Conflict can be prosecuted with varying degrees of directness. The most direct conflict places the two combatants face to face at arm's length; whether they are punching each other or insulting each other, their conflict is about as direct as it can get. But conflict need not be so simple; recourse to indirection can often yield more interesting possibilities.

The simplest step here is to increase the physical distance between the two combatants. Guns do this admirably well; but there are plenty of so-called “indirect weapons” that project an explosive to a distant location. I still recall the great satisfaction I felt while playing Doom, sending a rocket into a distant target. The bad guys were just a few moving pixels. The rocket approached, exploded, and the pixels were motionless. Ah, success…no muss, no fuss.

Even more indirection is achieved when the combatants cannot see each other. The attacker tosses a grenade through a window and then imagines the consternation of his victims as they realize what is about to happen. But why stop there? What if the attacker sets a time bomb and then escapes to a distant location, checking his watch to confirm the bomb's detonation? Such conflict may be less direct than watching your victim's blood splatter all over you, but it can be equally satisfying to pursue. An even greater degree of indirection can be attained with a booby trap; as the attacker, you don't know when or whom you'll nail with your evil device, but you are still applying lethal force.

Another form of indirection can be implemented through agents. Instead of shooting the bad guy yourself, the player provides strategic control of an agent who makes the tactical decisions about whom to shoot and when. In effect, the player commands an army of robots who fight under his generalship.

The highest degree of this form of indirectness arises when the player's identity is distributed among several agents. The best example of this kind of indirection is Jim Dunnigan's brilliant design, Russian Civil War, which was described in Chapter 2, “Some Milestone Games.”

There is also indirectness of approach to consider. Sure, you can directly kill the enemy, but what if you shoot the rope holding the big weight under which he is standing? Frederick the Great of Prussia executed such indirectness of approach better than any general in history. In one campaign, he maneuvered his army down one road, which threatened his enemy's supply lines, so the enemy repositioned himself to a safer location. Frederick again marched to the side, again placing his enemy in a vulnerable location. This process continued for several months until the enemy found himself trapped in an impossible situation, at which point the enemy surrendered. Frederick had won a campaign without firing a shot.

Indirectness of approach need not be confined to spatial dimensions.
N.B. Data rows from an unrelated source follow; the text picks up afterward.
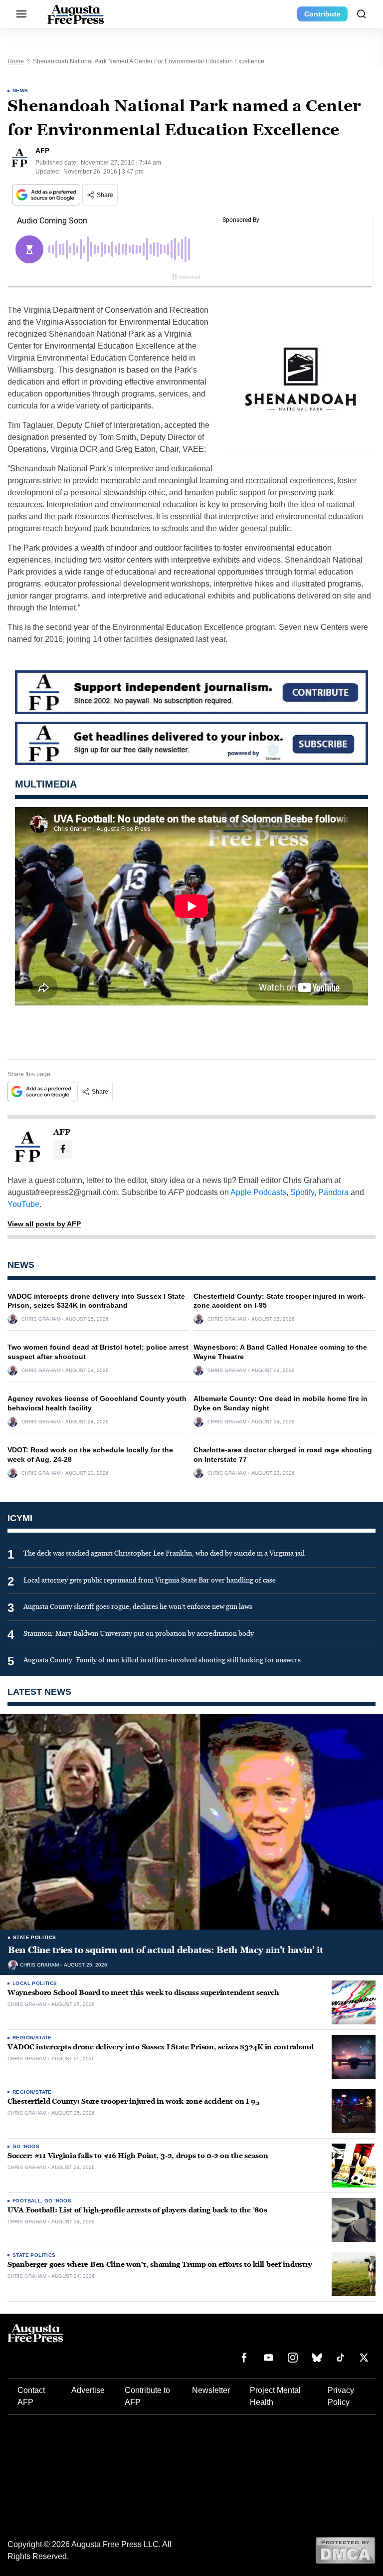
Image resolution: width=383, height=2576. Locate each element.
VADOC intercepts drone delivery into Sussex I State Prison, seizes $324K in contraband (160, 2047)
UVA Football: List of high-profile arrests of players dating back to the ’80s (137, 2210)
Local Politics (34, 1983)
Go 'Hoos (25, 2146)
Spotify (302, 1192)
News (20, 90)
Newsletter (211, 2390)
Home (15, 61)
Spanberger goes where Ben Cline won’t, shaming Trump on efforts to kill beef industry (159, 2264)
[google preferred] (47, 194)
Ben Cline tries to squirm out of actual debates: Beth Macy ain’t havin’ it (165, 1950)
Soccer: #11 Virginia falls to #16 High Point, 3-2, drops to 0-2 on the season (137, 2156)
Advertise (88, 2390)
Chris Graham (40, 1319)
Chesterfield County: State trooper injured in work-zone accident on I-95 (133, 2101)
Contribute (322, 14)
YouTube (23, 1204)
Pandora (333, 1192)
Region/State (32, 2037)
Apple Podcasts (258, 1192)
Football (26, 2200)
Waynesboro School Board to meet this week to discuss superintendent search (143, 1992)
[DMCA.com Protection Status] (345, 2550)
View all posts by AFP (44, 1224)
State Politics (34, 1937)
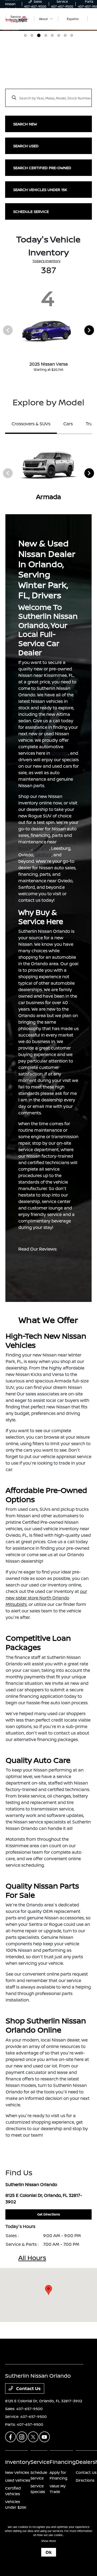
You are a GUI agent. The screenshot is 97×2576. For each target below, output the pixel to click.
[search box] (48, 95)
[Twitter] (33, 2436)
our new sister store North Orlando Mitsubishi (46, 1597)
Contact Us (28, 2388)
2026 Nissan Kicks (37, 1260)
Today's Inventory (46, 261)
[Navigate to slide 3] (38, 35)
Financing (63, 2461)
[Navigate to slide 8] (71, 35)
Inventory (17, 2461)
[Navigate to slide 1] (25, 35)
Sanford (43, 855)
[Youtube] (44, 2436)
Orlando (59, 753)
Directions (85, 2480)
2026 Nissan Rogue (38, 1271)
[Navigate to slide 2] (31, 35)
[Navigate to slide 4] (45, 35)
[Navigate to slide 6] (58, 35)
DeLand (41, 848)
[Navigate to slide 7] (65, 35)
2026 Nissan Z (33, 1281)
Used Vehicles (17, 2480)
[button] (48, 2290)
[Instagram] (21, 2436)
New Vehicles (17, 2472)
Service (40, 2461)
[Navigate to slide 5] (52, 35)
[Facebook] (10, 2436)
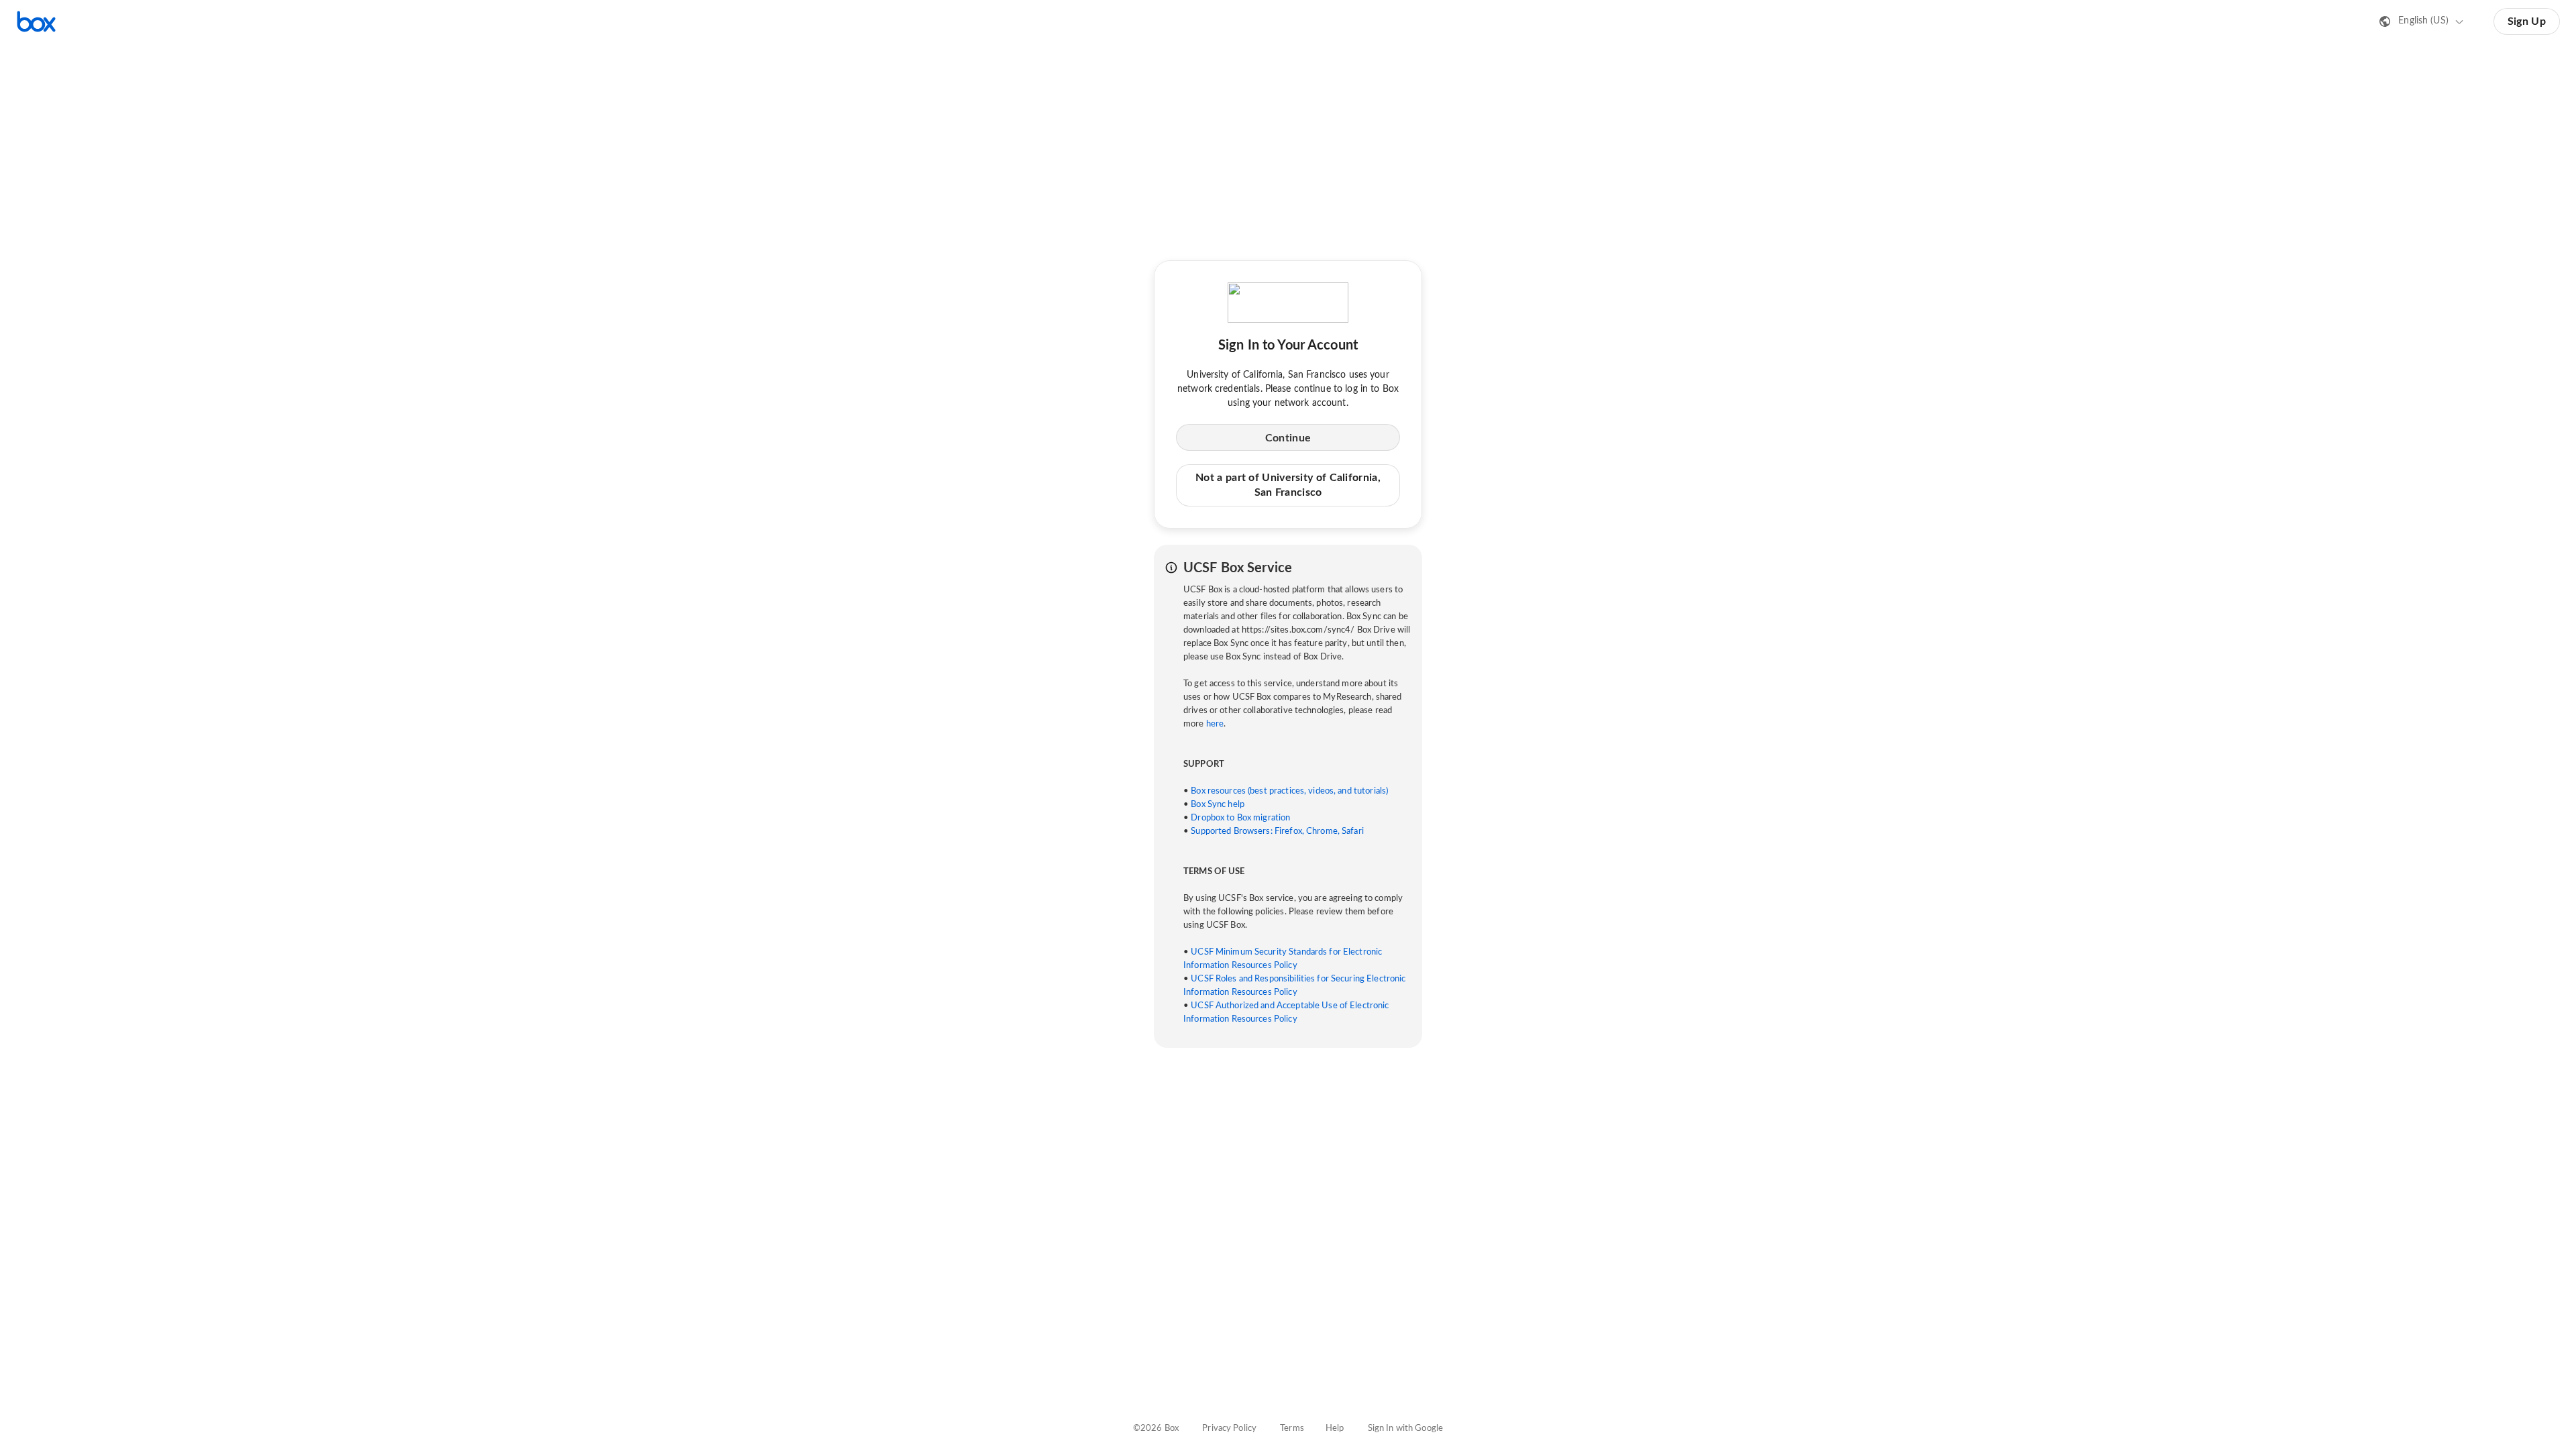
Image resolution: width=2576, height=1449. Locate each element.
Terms (1292, 1428)
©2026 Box (1156, 1428)
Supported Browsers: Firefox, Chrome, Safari (1277, 831)
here (1215, 724)
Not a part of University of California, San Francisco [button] (1288, 485)
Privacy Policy (1229, 1428)
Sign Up (2527, 21)
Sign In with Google (1405, 1428)
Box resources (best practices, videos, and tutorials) (1289, 791)
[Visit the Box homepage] (36, 21)
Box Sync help (1217, 804)
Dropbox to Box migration (1240, 818)
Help (1335, 1428)
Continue (1288, 438)
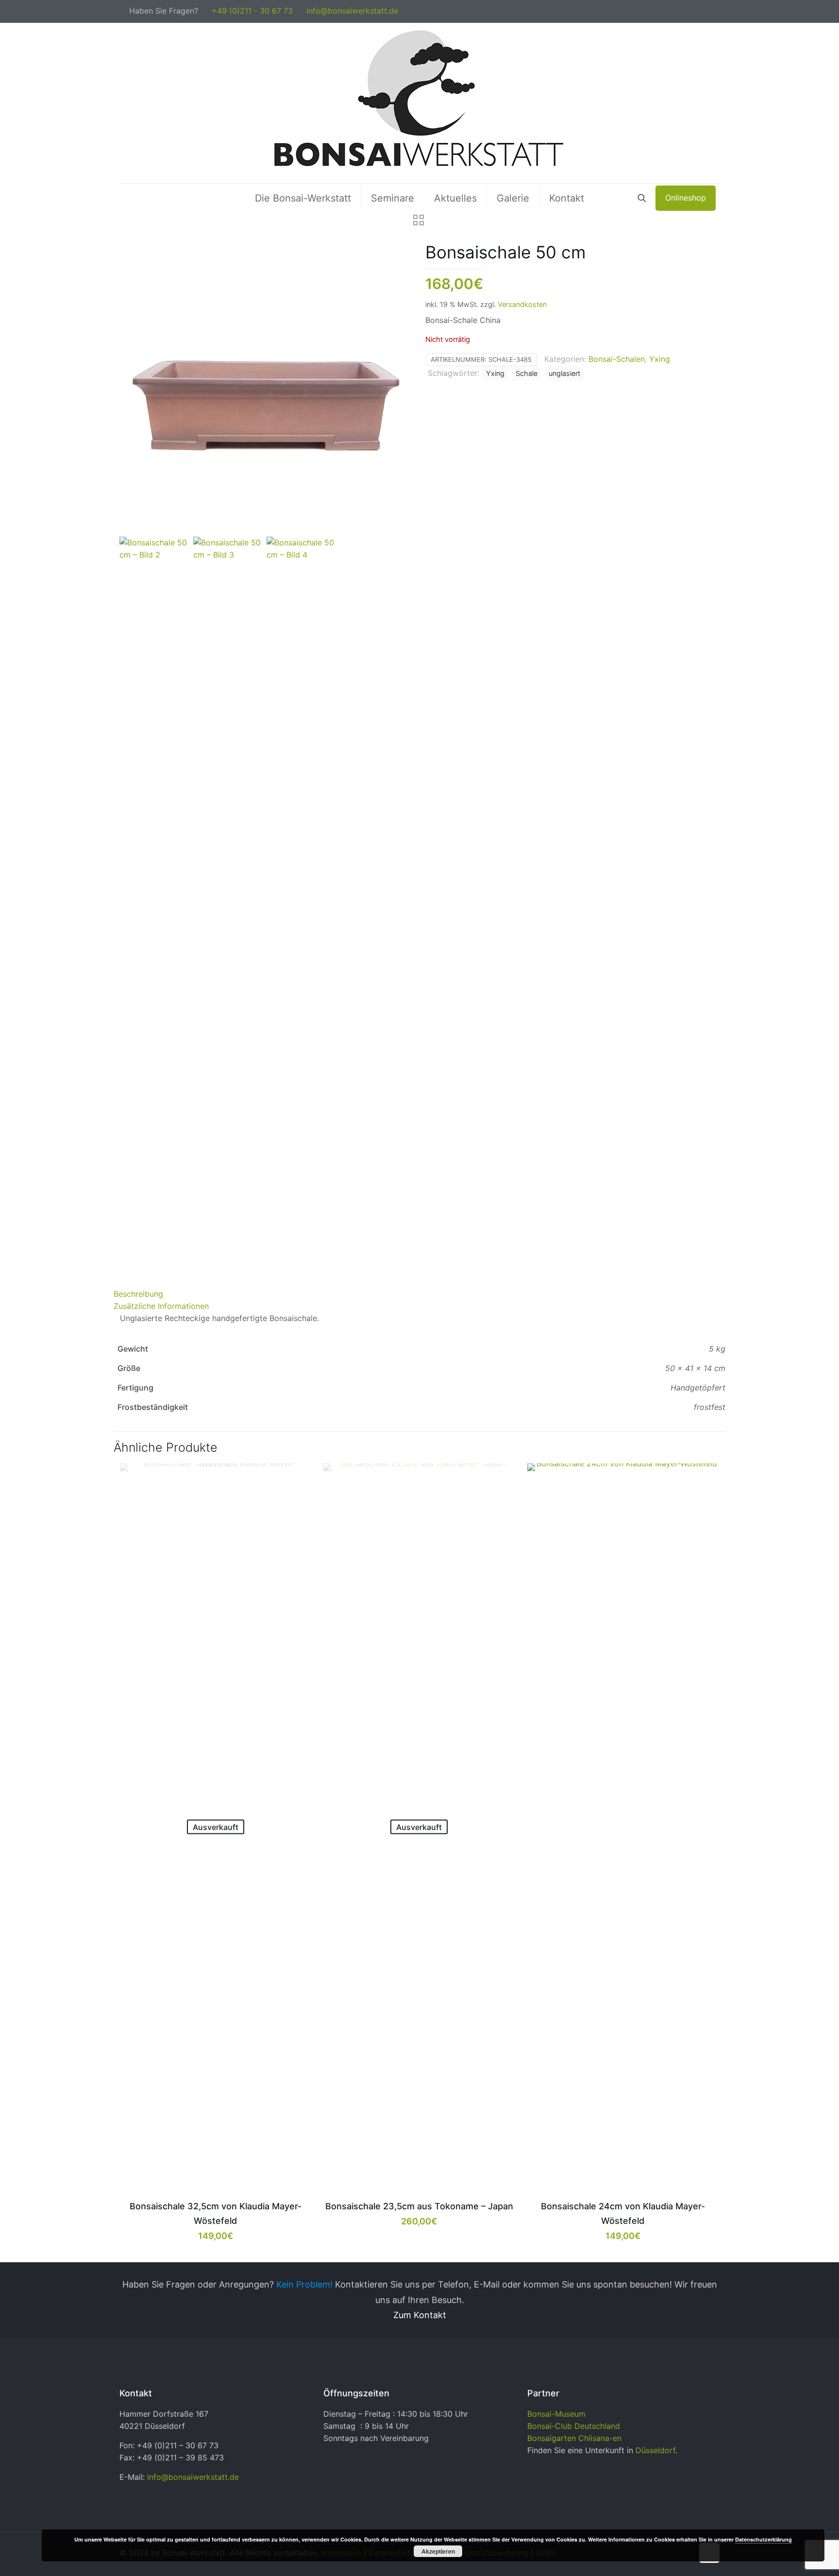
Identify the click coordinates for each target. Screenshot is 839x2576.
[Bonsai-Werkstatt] (419, 103)
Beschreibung (138, 1294)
The German submarine campaign during World War II was an indirect approach to defeating England's armies by starving them of supplies. The USA has done much the same thing to Iraq since 1990 by establishing a trade embargo that strangles Iraq's economy, thereby crippling its military potential while also, in what is known as “collateral damage,” starving its population. Since around the year 2000, the USA has gone on the financial offensive against terrorists, freezing their bank accounts and thereby incapacitating them; the USA's ability to intercept their telecommunications has enervated them. These are all supremely indirect approaches in a vicious war.

Note that, in general, indirect approaches tend to be less violent. They are also more subtle and often take longer to achieve their goals. Those hotheads who wanted to “nuke Osama” in the fall of 2001 would certainly have been gratified by the immediate demonstration of power and the big explosions, and they would have succeeded in rearranging the rocks on various Afghan mountainsides, but in practice, pulling the teeth of the Al-Qaeda network has required years of slow, patient effort and is still not completed.